In October, a study regarding the prevalence of SARS-CoV-2 among U.S. dentists based on a web survey was published by the ADA. The current survey was conducted between Sept. 29 and Oct. 8 and a total of 4,776 dental hygienists from all 50 U.S. states and from Puerto Rico participated in it.

The survey questions covered probable and confirmed SARS-CoV-2 infection results, COVID-19 related symptoms experienced in the last month, and level of concern about SARS-CoV-2 transmission to patients and the dental hygienists themselves. The questionnaire screened respondents for depression or anxiety and asked about their use of personal protective equipment (PPE).

The researchers found that, at the time of the survey, an estimated 3.1% of the dental hygienists had or had had a SARS-CoV-2 infection.
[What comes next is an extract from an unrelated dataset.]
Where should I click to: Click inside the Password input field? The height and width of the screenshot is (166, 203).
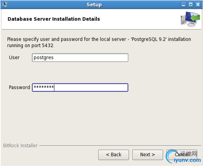click(80, 88)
In the month preceding the survey, 70.3% of the respondents had provided dental care to patients, and for 90.7% of them, this care included dental procedures likely to generate aerosols.

Of the respondents who had provided care in that month, 99.1% reported at least one enhanced infection prevention or control effort in their primary dental practice in response to the pandemic; however, 28.2% reported not following the Centers for Disease Control and Prevention (CDC) interim guidelines for PPE use for patient care. At the time of the survey, these CDC guidelines included wearing eye protection in addition to a mask during all patient care encounters and using an N95 respirator or the equivalent during dental procedures likely to generate aerosols. Among the respondents, PPE use was significantly associated with years of experience as a dental hygienist, level of concern about SARS-CoV-2 infection and level of PPE supplies available, but was not associated with any particular type of dental practice.
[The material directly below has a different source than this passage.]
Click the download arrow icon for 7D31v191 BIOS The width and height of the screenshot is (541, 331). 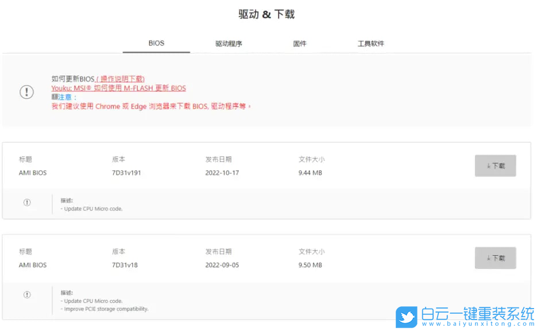[x=490, y=166]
“These practices and the low infection rate assure the public that seeking dental and dental hygiene care is safe”

“The low infection rate among dental hygienists can be attributed to following many of the national guidance practices in dental practice settings, including telescreening patients, taking temperatures of patients and frequent hand sanitizing, incorporating appropriate disinfection practices, screening all dental team members and taking their temperatures, using face coverings and practicing physical distancing for all dental team members while in the office setting, avoiding aerosol-generating procedures when possible and wearing appropriate personal protective equipment,” said Dr. JoAnn R. Gurenlian, a lead author of the study and chair of the ADHA Task Force on Return to Work.

She added: “These practices and the low infection rate assure the public that seeking dental and dental hygiene care is safe.”

The survey also asked participants about their mental health and found that approximately 25.70% experienced elevated symptoms of anxiety and about 16.05% experienced increased symptoms of depression. These symptoms were significantly associated with age, the highest levels of symptoms being among those aged between 18 and 29 years and the lowest levels among those aged 64 years or older.

When asked how these mental health concerns may be addressed by authorities, Gurenlian responded: “One of the most important things to address elevated symptoms of anxiety and depression is to acknowledge that these symptoms exist and to then encourage seeking of support. National organizations can encourage our professional colleagues to pursue activities that relieve stress and sadness through either professional mental health counseling or engaging in experiences such as mindfulness, stress reduction, yoga, exercise, etc. that provide a sense of being centered, calm and at peace.”

She went on to say that it is important to appreciate the fact that this is an exceptional time in the lives of dental hygienists and that no one should feel shame or embarrassment about feeling anxious or depressed. “Taking care of ourselves allows us to continue to be able to care for others,” she emphasized.

The researchers highlighted the need to further support access to and use of PPE. This may improve adherence to CDC interim guidelines on PPE use during dental procedures, the researchers said.

The study, titled “COVID-19 prevalence and related practices among dental hygienists in the United States,” was published in the February 2021 issue of the Journal of Dental Hygiene.